Хозяйка Дома Риверсов — страница 35 из 111

– По-моему, сегодня вечером он все-таки приедет, – нерешительно предположила я.

Элеонора взглянула в окно и ответила:

– Тогда ему следовало бы поторопиться, иначе он непременно попадет под дождь, ведь вскоре разразится страшная гроза!

Ливень начался так неожиданно, что многие фрейлины даже вскрикнули; небо разом почернело, как перья лондонских воронов[36], раздался грозный рокот грома. Ставни на окнах загремели под порывами внезапно поднявшегося ветра, потом вдруг распахнулись, и прямо в комнату посыпался град. Кто-то громко заохал, а я вскочила и, поймав мотавшиеся из стороны в сторону створки ставень, крепко их заперла. Тут молния в небе ударила с таким оглушительным треском, что я невольно вздрогнула и отшатнулась от окна. Гроза бушевала прямо над нами; в течение нескольких минут слышался непрерывный стук града по окнам, словно кто-то горстями бросал в них камешки. И вдруг одна из фрейлин, побледнев, повернулась к герцогине и воскликнула:

– Наш король попал в грозу! Вы сказали, что гроза непременно его настигнет!

По-моему, герцогиня даже толком ее не расслышала; она наблюдала, как я сражалась с порывами ветра, пытаясь закрыть ставни; но через какое-то время до нее дошло, какое обвинение ей только что предъявили, и она, уставившись на эту истеричку, которую, кстати, звали Элизабет Флайт, заявила:

– Ох, Элизабет, не говорите глупостей! Я просто посмотрела на небо и увидела надвигающуюся тучу. Любому стало бы ясно, что идет гроза.

Элизабет Флайт поднялась, поклонилась ей и промямлила:

– Простите, миледи… мне нужно выйти…

– Куда это вы собрались?

– Простите, миледи…

– Вы не можете уйти без моего разрешения! – резко напомнила герцогиня.

Однако Элизабет Флайт не повиновалась. Она даже на стул наткнулась в спешке, так ей хотелось поскорее оказаться за дверью. Еще две фрейлины испуганно вскочили, но все же топтались на месте, не зная, то ли убежать, то ли остаться.

– Сядьте! Немедленно все сядьте! – завизжала герцогиня. – Я приказываю всем сесть!

Элизабет, рванув створки двери, пулей вылетела из комнаты, а все остальные снова плюхнулись на свои стулья, и я заметила, как одна из фрейлин быстро перекрестилась, когда очередная вспышка молнии окрасила помещение в какие-то особенно мрачные, прямо-таки дьявольские тона.

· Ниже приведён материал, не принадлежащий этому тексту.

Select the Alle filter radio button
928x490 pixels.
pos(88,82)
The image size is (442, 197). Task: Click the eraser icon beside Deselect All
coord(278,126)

Герцогиня Элеонора повернулась ко мне; лицо ее так побледнело, что даже губы казались совершенно бесцветными.

– Ради бога, скажите им, Жакетта, что я всего лишь посмотрела на небо и увидела, что собирается гроза! К чему устраивать такой переполох? Всем ведь было ясно, что вот-вот пойдет дождь…

– Я знаю, – согласилась я. – Знаю, что все так и было.

Через полчаса во всем дворце уже были заперты на засовы двери и окна, а налетевшую бурю называли не иначе как «ведьминым ветром», который вместе с дождем якобы приносит и смерть. Не прошло и дня, как молодой король объявил: пусть его тетка, герцогиня Элеонора, больше даже на глаза ему не попадается. Бедный Роджер Болингброк! Этого знаменитого оксфордского ученого, дружившего еще с моим покойным мужем и не раз гостившего у нас в Пенсхёрсте, теперь допрашивал королевский совет. А после того как он признался в ереси и использовании магии, его выставили напоказ, точно медведя для собачьей притравы. Всю жизнь он посвятил науке, постоянно умножал свои знания и обожал разгадывать всякие тайны, связанные со строением космоса и расположением звезд, но теперь был поставлен у позорного столба на перекрестке Сент-Полз, как какой-то уголовник. На площади прочитали длинную проповедь, где обвинялся и Болингброк, и все прочие ведьмы, ведуны, некроманты и еретики, которые угрожают жизни и покою нашего короля, точно мухи слетаясь в столицу и наиболее крупные порты, а также скрываются и в сельской местности, повсюду верша свои злодеяния, и большие, и малые. По всему королевству было объявлено, что тысячи злодеев мужского и женского пола причастны к занятиям черной магией, и все они стремятся нанести урон нашему королю: это травники, колдуньи и прочие еретики, и все они лжецы и убийцы. И король, понимая, сколь многие злодеи плетут против него интриги, сбиваясь в тысячные союзы, сумел раскрыть предательский заговор в самом сердце своего дворца, в самом сердце своей семьи, которая оказалась пораженной таким опасным недугом, как чрезмерное честолюбие.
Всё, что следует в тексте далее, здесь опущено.